• **About this exercise**:
Omitting all images, transcribe the entries word for word.

• **Material to process**:
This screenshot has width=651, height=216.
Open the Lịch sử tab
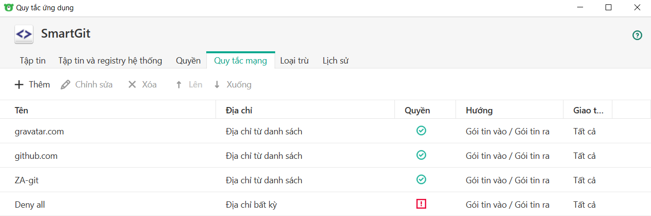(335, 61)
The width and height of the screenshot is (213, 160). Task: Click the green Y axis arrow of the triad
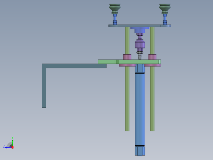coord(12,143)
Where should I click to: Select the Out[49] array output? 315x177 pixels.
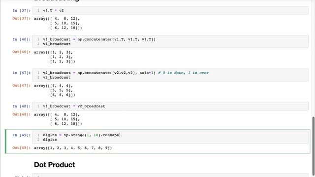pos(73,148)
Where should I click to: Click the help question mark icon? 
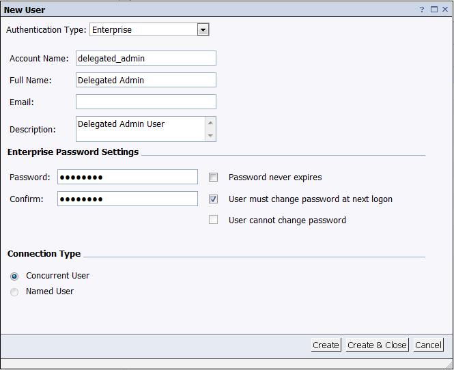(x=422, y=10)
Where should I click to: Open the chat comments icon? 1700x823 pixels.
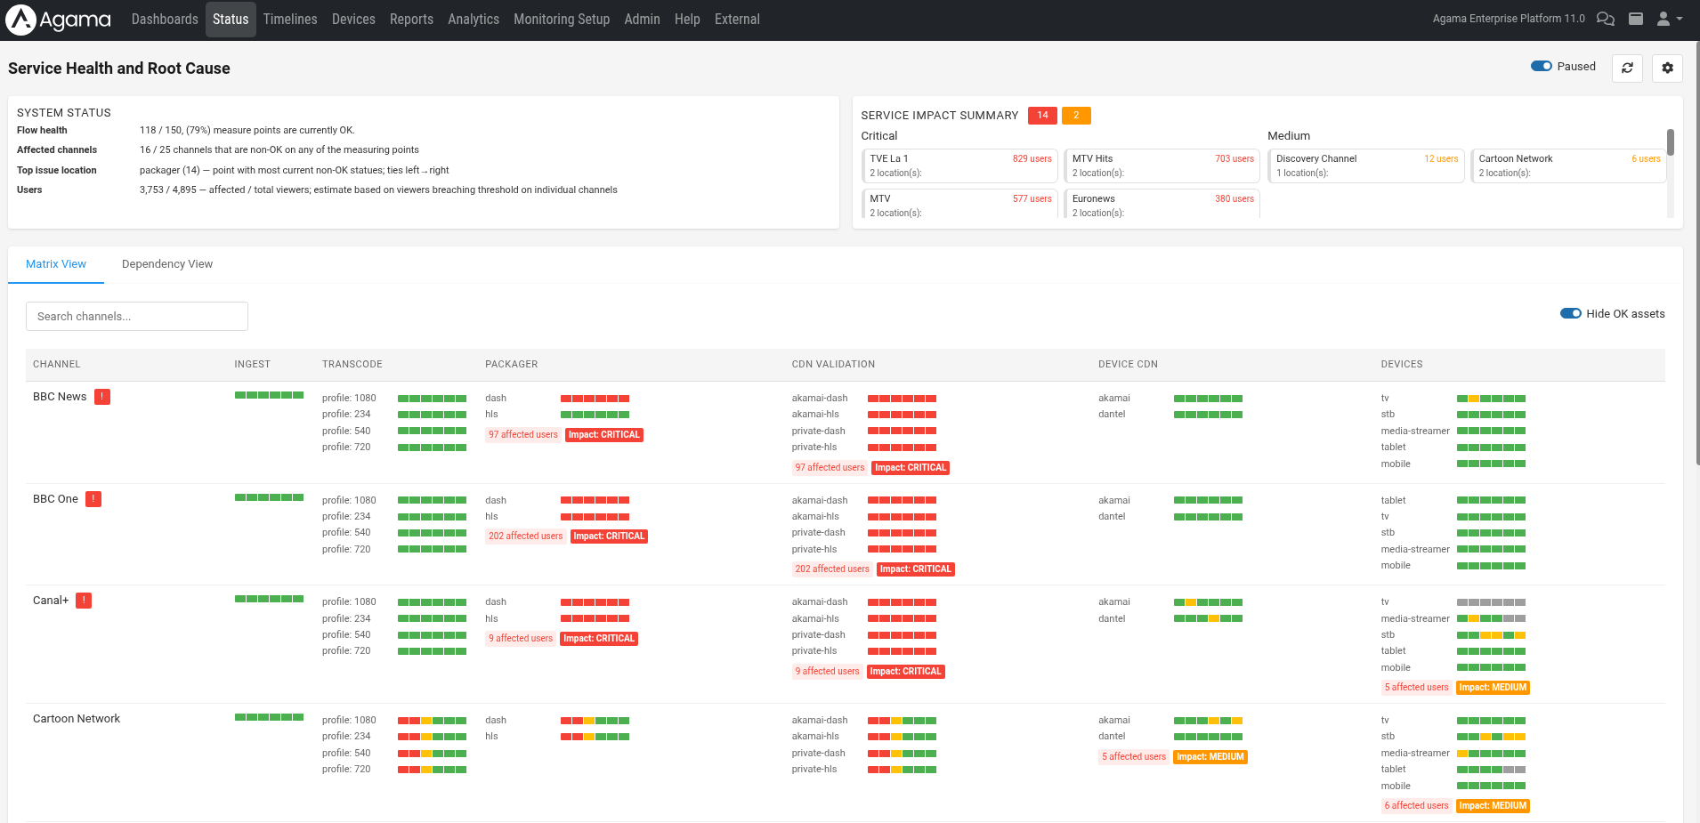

• **Problem solution**:
This screenshot has width=651, height=216.
Open the Lịch sử tab
(335, 61)
The width and height of the screenshot is (213, 160). Task: Click the green Y axis arrow of the triad
coord(12,143)
Where should I click to: Select the Out[49] array output? 315x177 pixels.
pos(73,148)
Where should I click to: Click the help question mark icon? 
(x=422, y=10)
Where should I click to: Open the chat comments icon? 1700x823 pixels.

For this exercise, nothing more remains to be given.